[Data entries]
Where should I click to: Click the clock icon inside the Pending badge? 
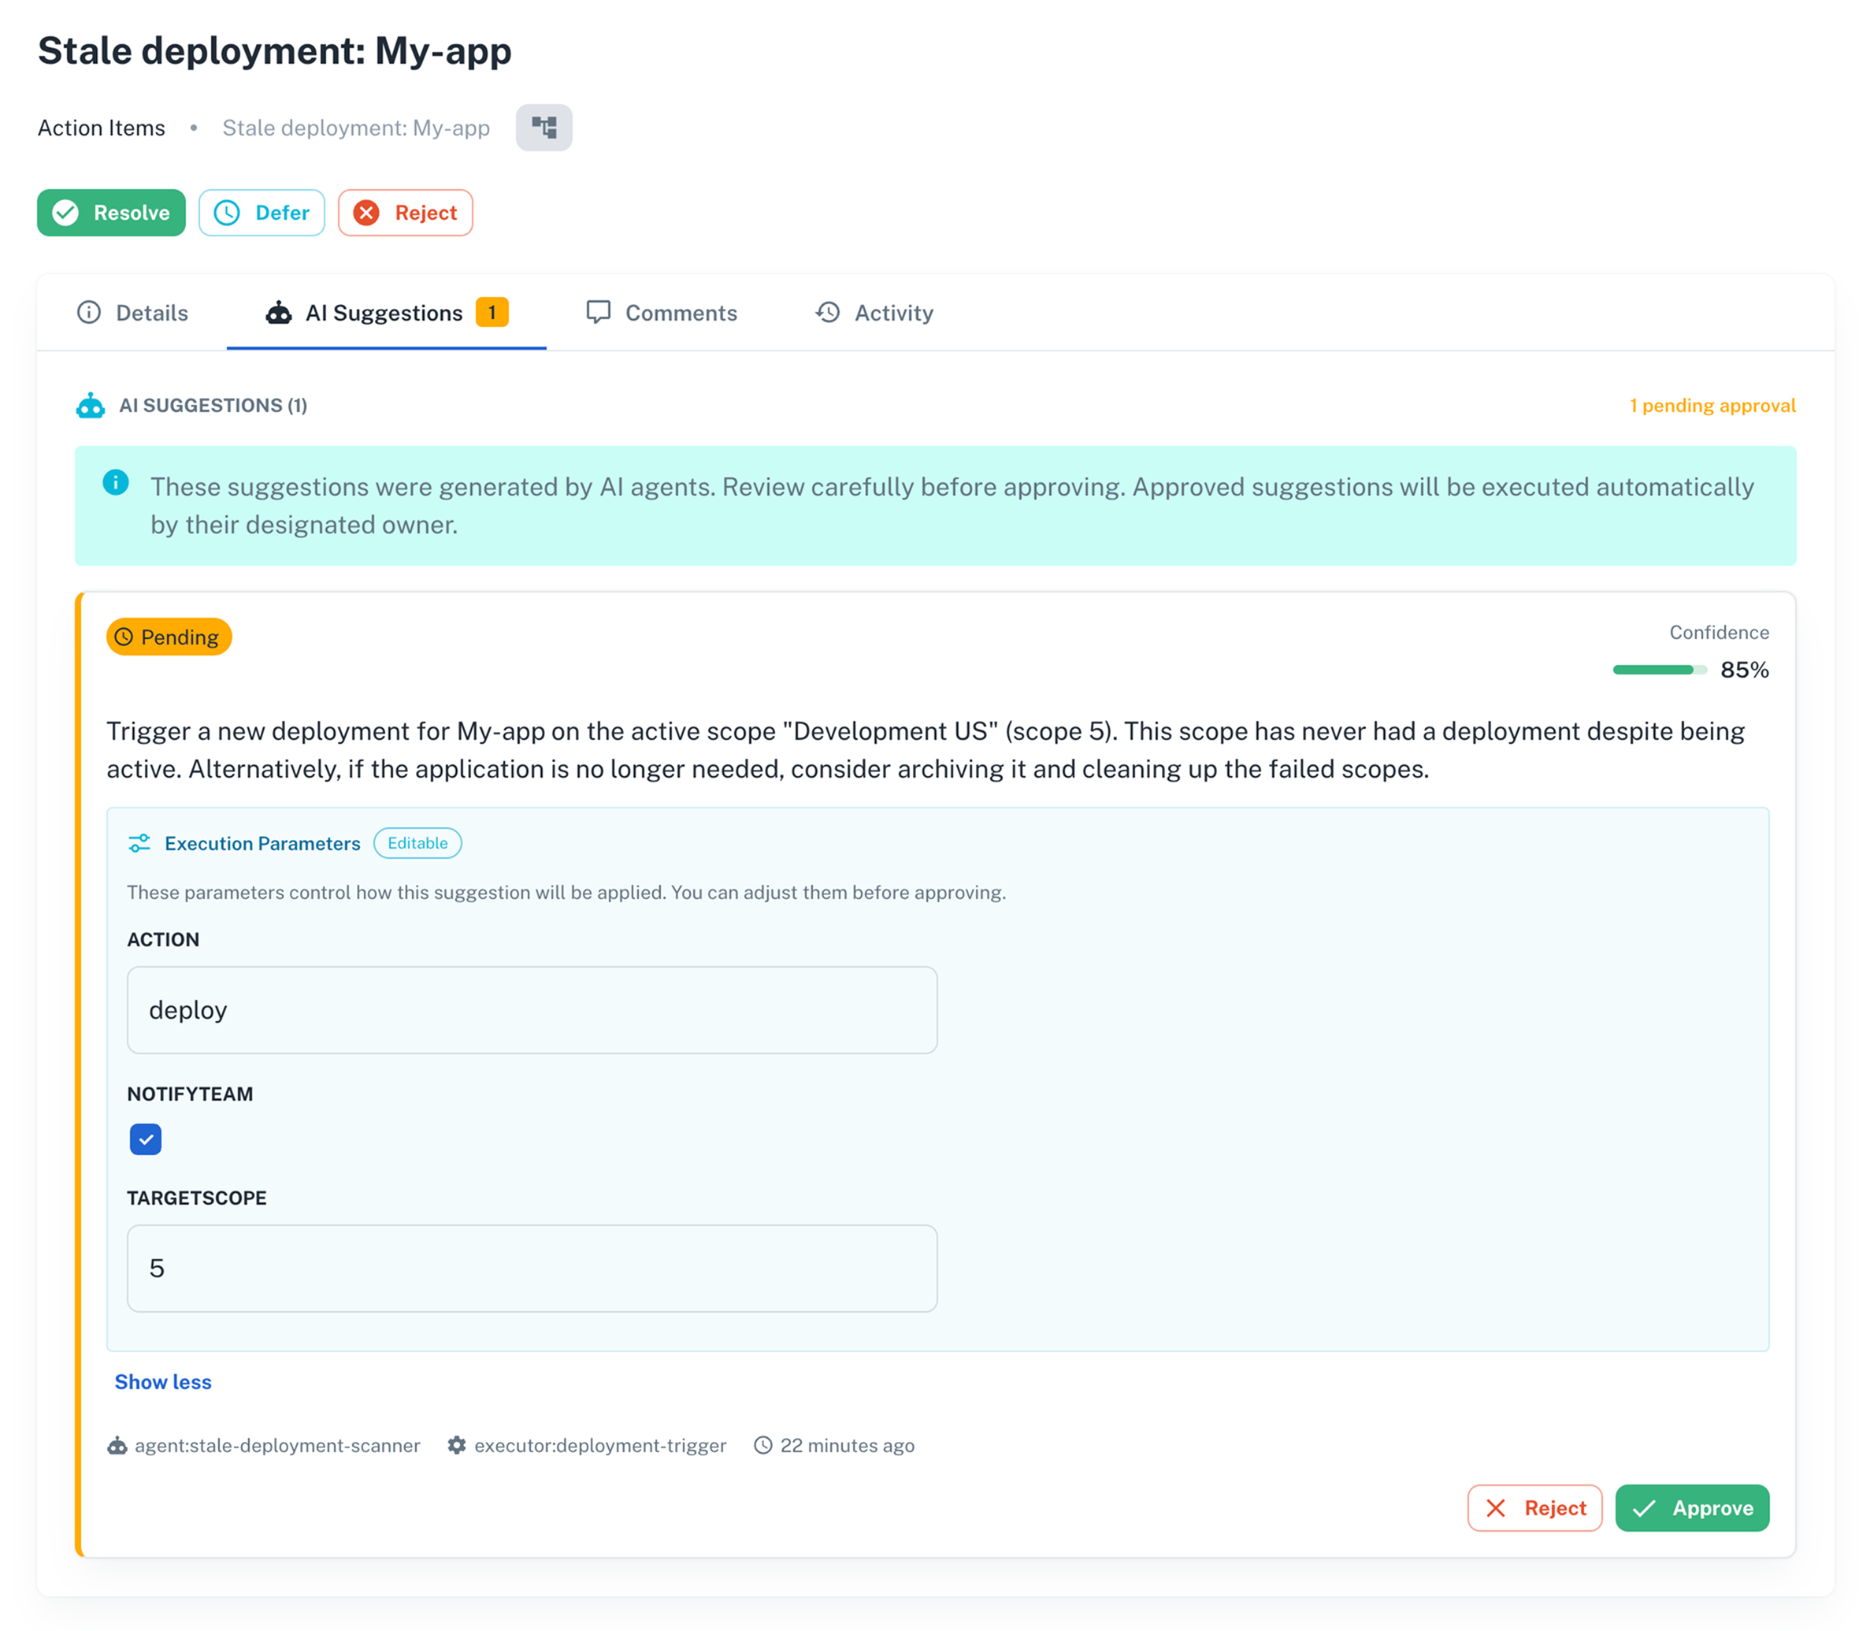(x=126, y=637)
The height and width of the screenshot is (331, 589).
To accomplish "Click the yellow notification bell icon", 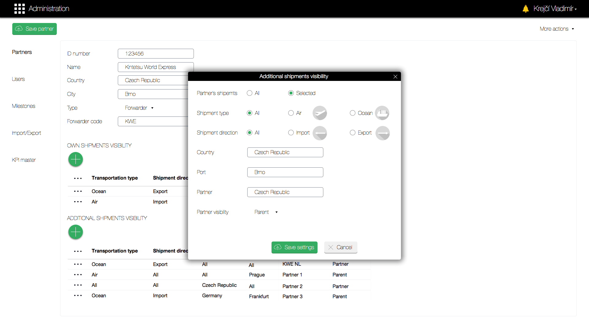I will pos(525,9).
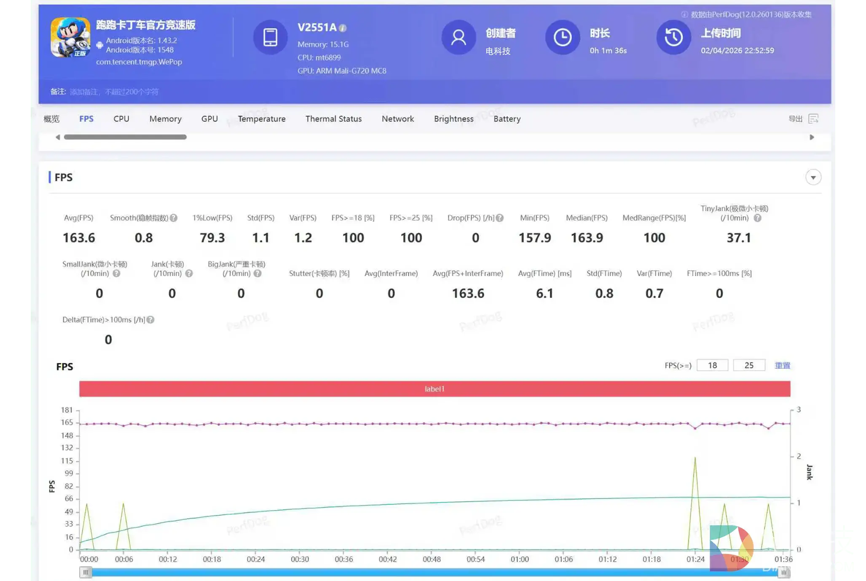Click help icon for TinyJank metric
Screen dimensions: 866x581
pyautogui.click(x=757, y=218)
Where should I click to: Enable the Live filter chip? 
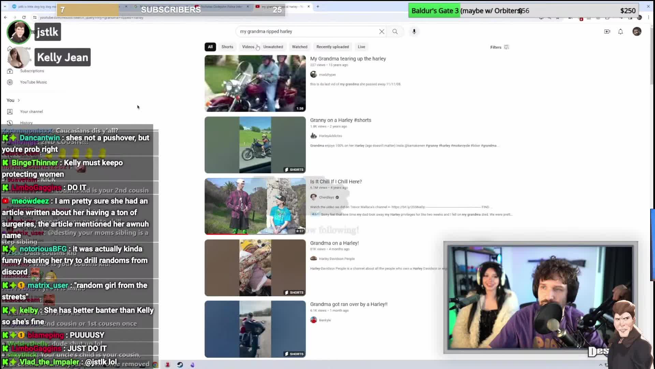(361, 47)
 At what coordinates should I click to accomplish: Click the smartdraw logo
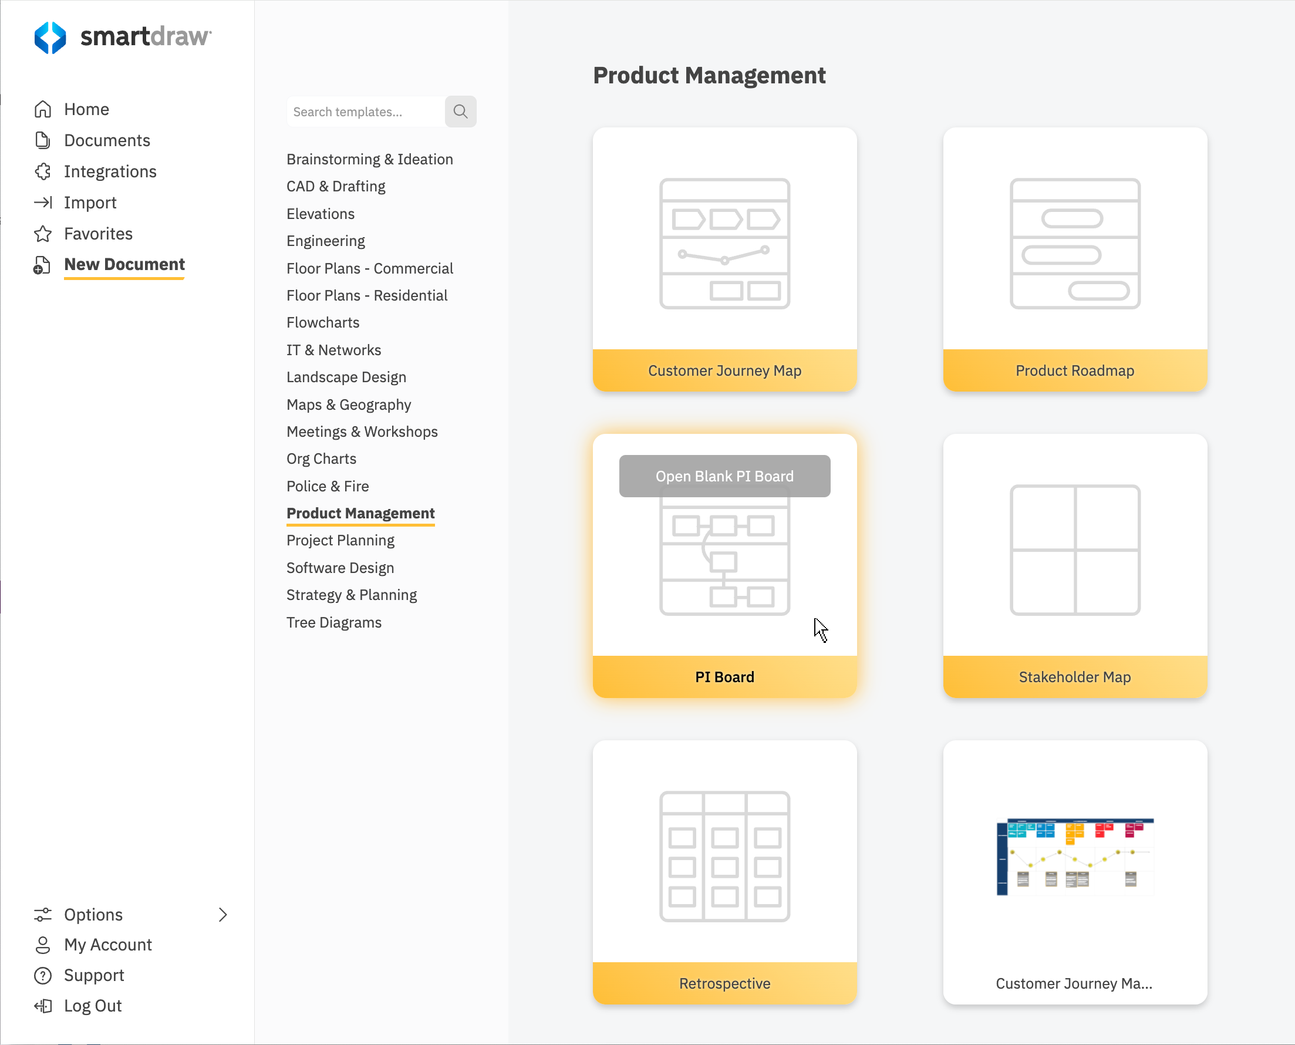[123, 37]

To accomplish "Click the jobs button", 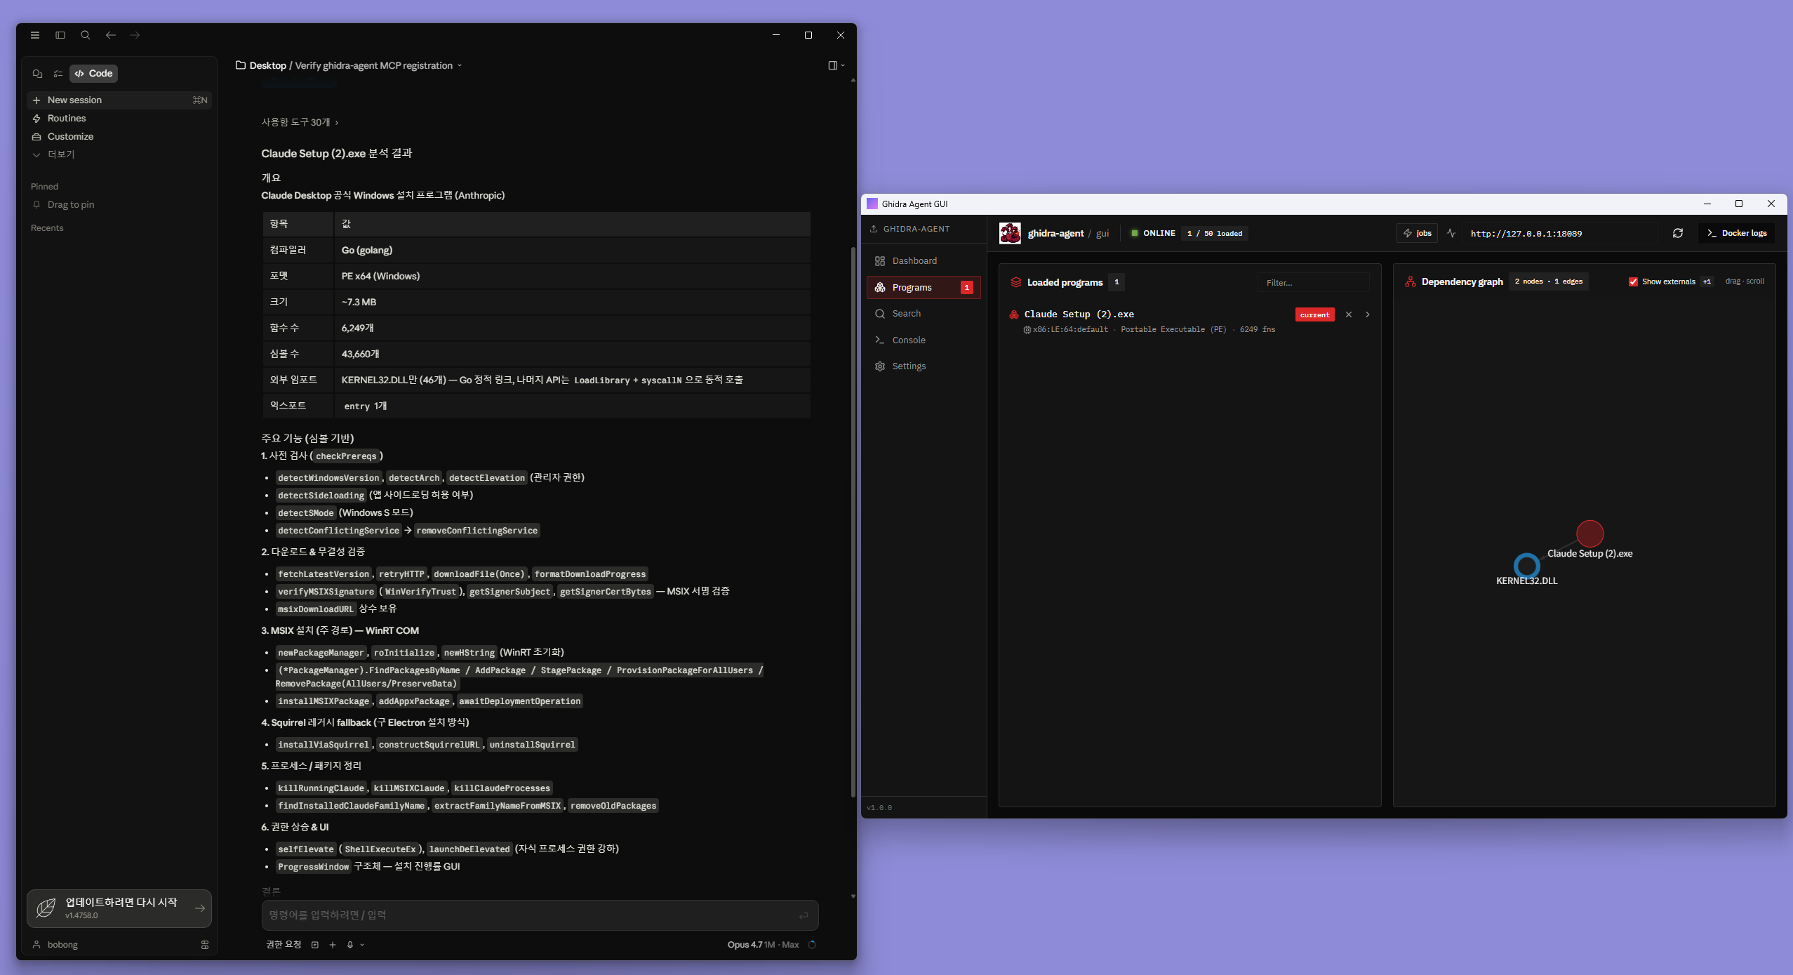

Task instructions
Skip the pictures and retype exactly the lines from the one that contains "Where should I click to: Enable" to the last line of the records.

Answer box
Where should I click to: Enable the Live filter chip? 
(361, 47)
 At what coordinates should I click to accomplish: Click the smartdraw logo
[123, 37]

To accomplish "Click the jobs button", 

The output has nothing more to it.